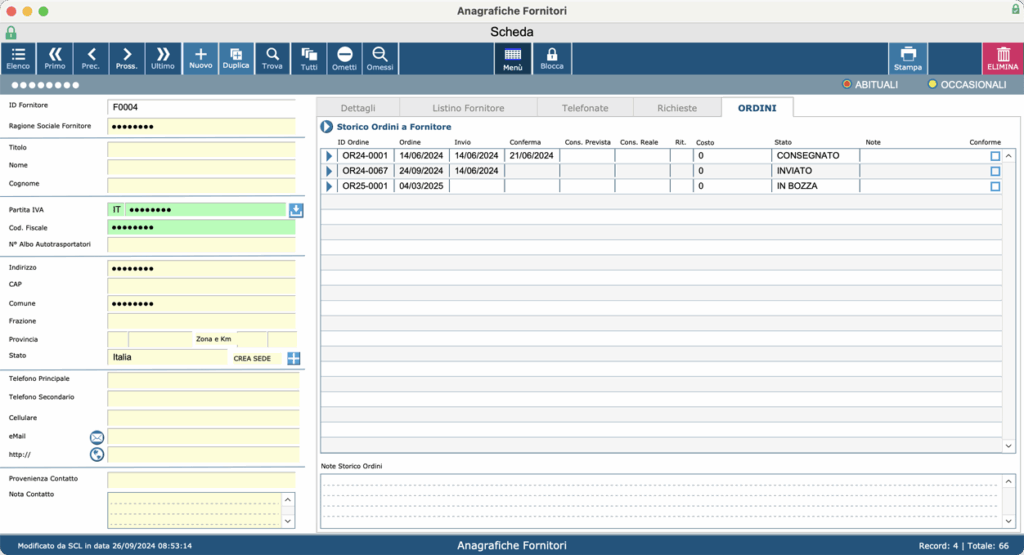This screenshot has width=1024, height=555.
Task: Click the Partita IVA download icon
Action: coord(296,210)
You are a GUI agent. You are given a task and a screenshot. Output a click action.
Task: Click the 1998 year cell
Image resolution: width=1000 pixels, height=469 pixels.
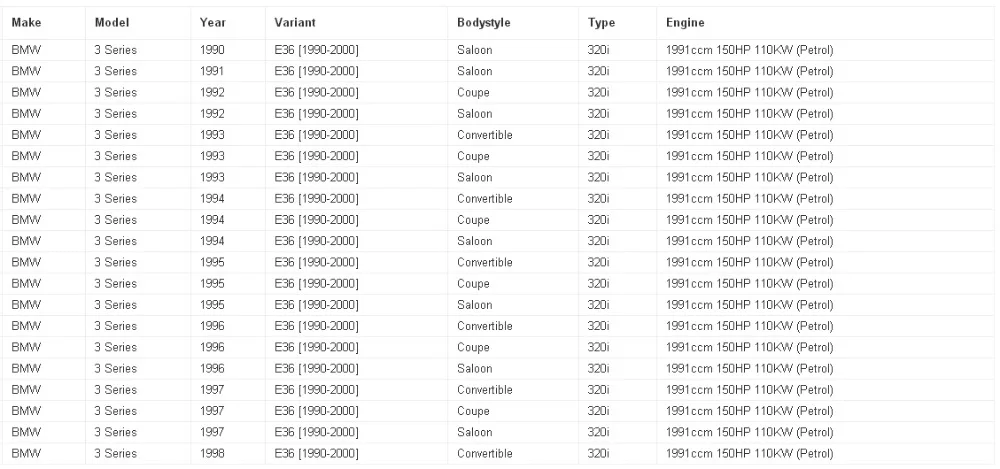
--
Short problem
Could you output all of the material above word for word, leaving out the pictures?

Result below
This screenshot has width=1024, height=555.
Task: Click the Partita IVA download icon
Action: coord(296,210)
You are a GUI agent. You are given a task and a screenshot. Output a click action.
Task: Click the 1998 year cell
Image resolution: width=1000 pixels, height=469 pixels.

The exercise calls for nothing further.